Advertisement

Flight 800 Investigation: Anyone Talking to Anyone?

Share

For a variety of reasons, it is discomforting to note that it took three weeks for investigators to determine that the explosive residue found in the ruins of TWA Flight 800 might have come from a routine security test for bomb-sniffing dogs.

The 747 jetliner exploded off Long Island, N.Y., shortly after takeoff on the night of July 17, killing all 230 people aboard. Within two days of the explosion, federal officials said that the huge fireball and the absence of signs that the jet had been having equipment trouble meant that some kind of explosive device was a possible cause of the disaster. Within three days, the now familiar core possibilities of a bomb, a missile or catastrophic mechanical failure had been announced.

And while one of the nation’s worst airline disasters has now faded from the daily headlines, any news regarding a possible cause is followed with great interest. That certainly was the case in August when the FBI and the National Transportation Safety Board said that traces of the explosive PETN had been found on the parts of the wreckage in at least two separate instances. National attention once again was riveted on the story. But it was not until last Friday that the Federal Aviation Administration told the FBI that this particular 747 had been used in an FAA security exercise with airport police in St. Louis in June.
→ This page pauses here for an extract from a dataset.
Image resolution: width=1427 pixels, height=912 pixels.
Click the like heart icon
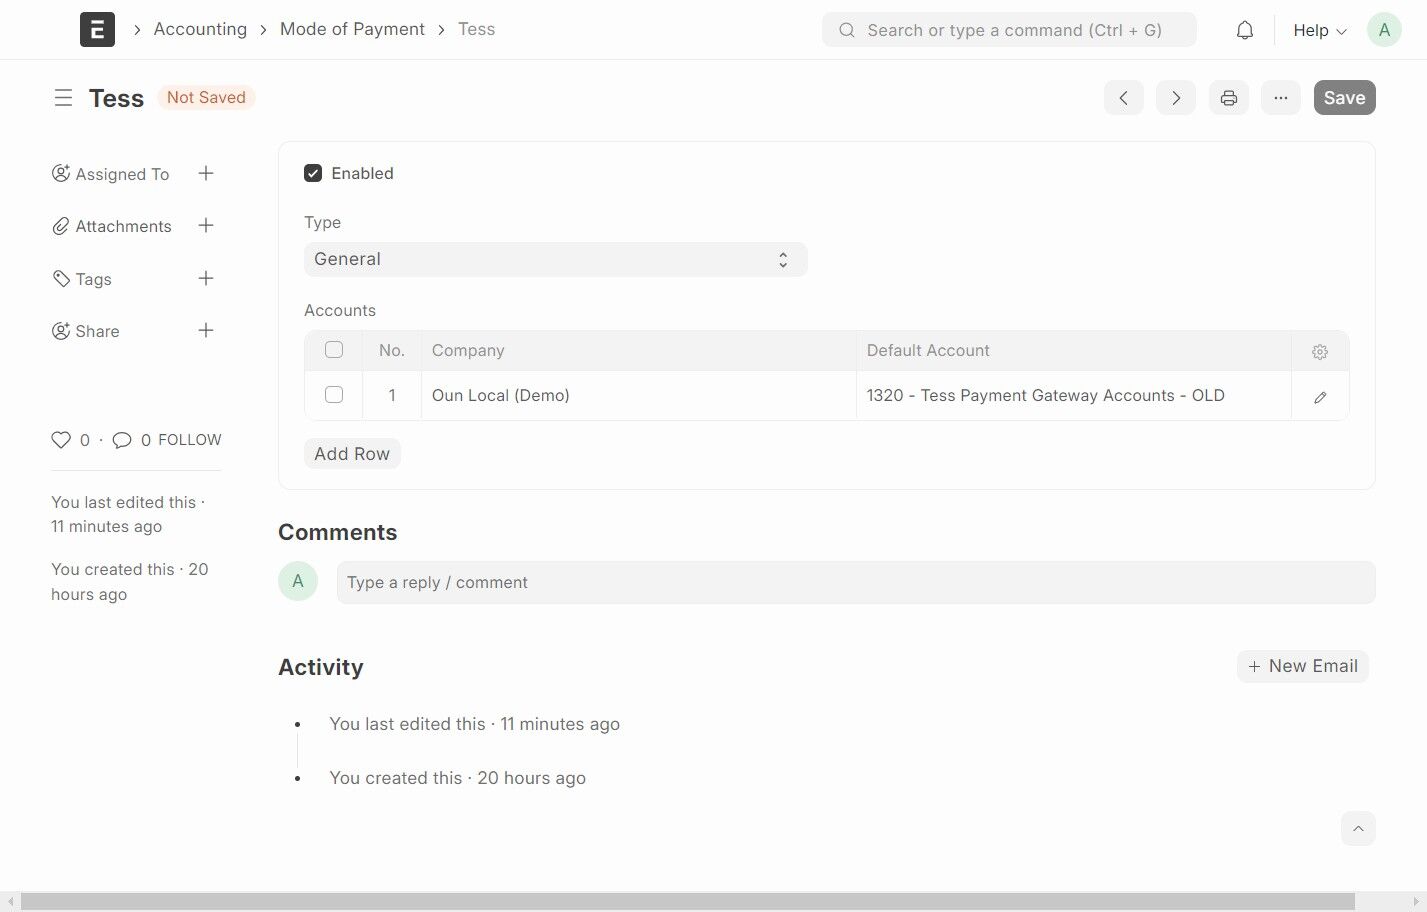[61, 440]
The exercise involved the placing of test packages, including PETN, on the aircraft as a training exercise for bomb-sniffing dogs. The residue found on Flight 800 wreckage might have come from that test.

Advertisement

The FBI and the NTSB say that the FAA’s belated disclosure has done nothing to slow the course of their investigation and that they would not have proceeded any differently had they known of this earlier. But many questions deserve consideration.

Why are routine recertification tests for bomb-sniffing dogs conducted on airliners that are in active service? Couldn’t they be done on retired aircraft? This test was one of several thousand conducted around the nation each year. There may be hundreds of American airliners flying today that are carrying traces of residue from explosives. If no one thought before about how that might complicate an investigation like this, it ought to be thought about now.

Moreover, it took the FAA and TWA three weeks to determine that the 747 had been used for such a test; it turns out that the records kept for such events are spotty and incomplete, and no central depository for such records exists. A change in that area ought to be on any new list of security recommendations.

The TWA disaster, and the continuing investigation into the bombing at Centennial Olympic Park during the Atlanta Games, caused many Americans to reassess the government’s ability to thwart terrorist incidents in the United States. It has spawned a high-level commission on airport and airline safety and has led, in part, to a Clinton administration request to Congress for $1.1 billion to tighten airline security and fight global terrorism.

Success or failure in securing that kind of money may very well rest on the degree of faith that Americans have in the notion that the FBI, the NTSB and the FAA know all the facts that need to be known and can impart those facts quickly to one another in such cases. Clearly, that didn’t happen in this one.